The UK’s newly minted chancellor of the exchequer, Kwasi Kwarteng, presented his maiden mini-budget, the “Growth Plan”, on September 23. It was ostensibly designed to give much-needed assistance, via fiscal transfers, to businesses and households negatively affected by an energy price shock. It also included lower taxes for high-income earners and corporates. The intention was to protect the UK economy from the ravages of higher energy prices, and to raise the potential growth rate of the country, still struggling with Brexit drag.
These objectives look reasonable enough, though the ideological foundations of the plan can be debated. However, Kwarteng failed to outline how these tax cuts and new outlays would be financed. Economists immediately calculated that the “Growth Plan” would mean the UK government would have to borrow 1.7% of GDP in the coming fiscal year. This, on top of the planned rollback of central bank balance sheet holdings, implied a material rise in the supply of government bonds. Yields rose, and sterling fell.
This might have been the end of the story, but then came the idiosyncrasies caused by financial engineering. Pension funds found themselves at the receiving end of margin calls on some gilt derivative contracts, which generated a doom loop. Yields moved higher, margin calls increased, and yields moved higher still. Liquidity dried up and the Bank of England had to interfere to restore market function. The 30-year gilt rose more than 150 basis points, the 10-year more than 100bp and the two-year more than 100bp before the Bank of England intervened.
The pound lost more than 7% of its value relative to the dollar over 24 hours and panic spread throughout global financial markets. The BOE, which had been reducing its holdings of gilts since the beginning of the year, has now had to start buying them. The bank did not have a choice. It was either let the market break or intervene. The “Growth Plan” delivered higher inflation, higher borrowing costs, an outraged polity and anything but growth.
Spending pressures
The lesson to take from Kwarteng’s experience is that the current market environment is not one for policy adventurism. The same announcements from the chancellor 18 months ago would have solicited maybe a deep frown from the markets. After all, we were gorging on unrestricted liquidity in a no-inflation environment. Markets must now adjust to overshooting inflation, slimming central bank balance sheets, rapidly rising rates, and an ever-increasing cost of capital. They have little to no tolerance for risk and will clearly punish a lack of orthodoxy harshly.
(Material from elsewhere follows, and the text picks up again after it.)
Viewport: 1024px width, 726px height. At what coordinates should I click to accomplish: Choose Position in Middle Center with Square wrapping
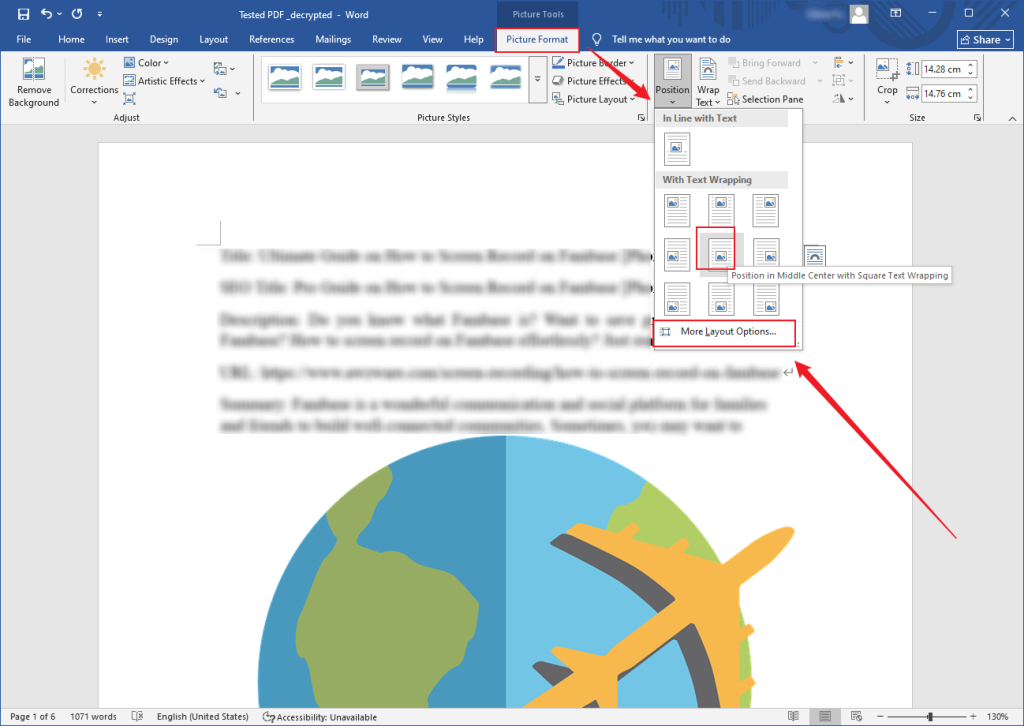pos(721,251)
Which brings us to SA. National Treasury will publish its medium-term budget policy statement, our version of the mini-budget, in three weeks. Revenues are expected to again overrun relative to February estimates. The fiscal deficit should be materially narrower than February estimates, but spending pressures remain high. Upward pressures from public sector wages, support for state-owned entities and social transfers persist. Calls for expansion in expenditure ignore the fact that SA is still on an unsustainable debt path.
Treasury has split the spoils from unexpected corporate taxes almost evenly between the market, via lower borrowing and expanded social support. Yet, the costs of funding barely budged, reflecting that government borrowing remained elevated, fiscal risks high, and appetite for emerging market bonds depressed.
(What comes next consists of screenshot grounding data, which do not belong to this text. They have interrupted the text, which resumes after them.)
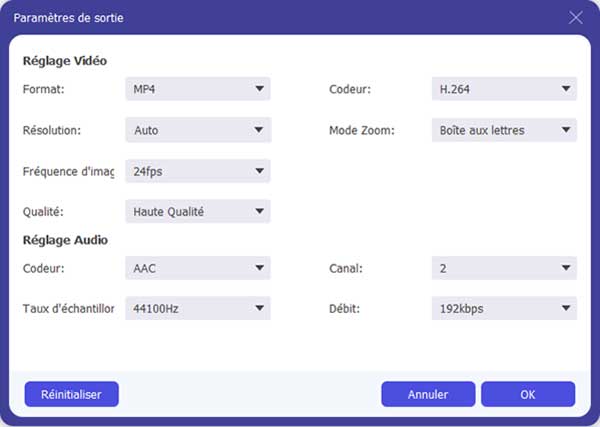Image resolution: width=600 pixels, height=427 pixels.
Task: Click the Réglage Vidéo section heading
Action: pos(65,61)
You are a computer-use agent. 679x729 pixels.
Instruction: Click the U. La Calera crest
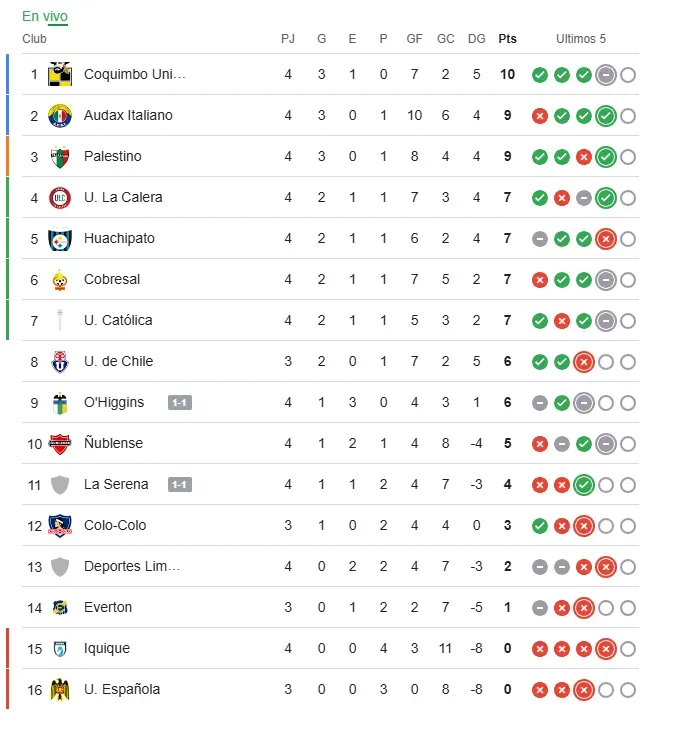tap(60, 197)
I support policy experimentation and think SA’s challenges can only be solved by doing things differently. However, as we go into the mini-budget, officials must know that the terrain is more hostile than ever before, and that there is little room for adventurism. When the US Federal Reserve hikes rates, markets become fragile, and things break. The gilt market broke. Emerging market bond markets are breaking. We should do our best to safeguard our markets and our economy in these treacherous times. That is an argument for policy conservatism.
• Lijane works in fixed-income sales and strategy at Absa Corporate & Investment Banking.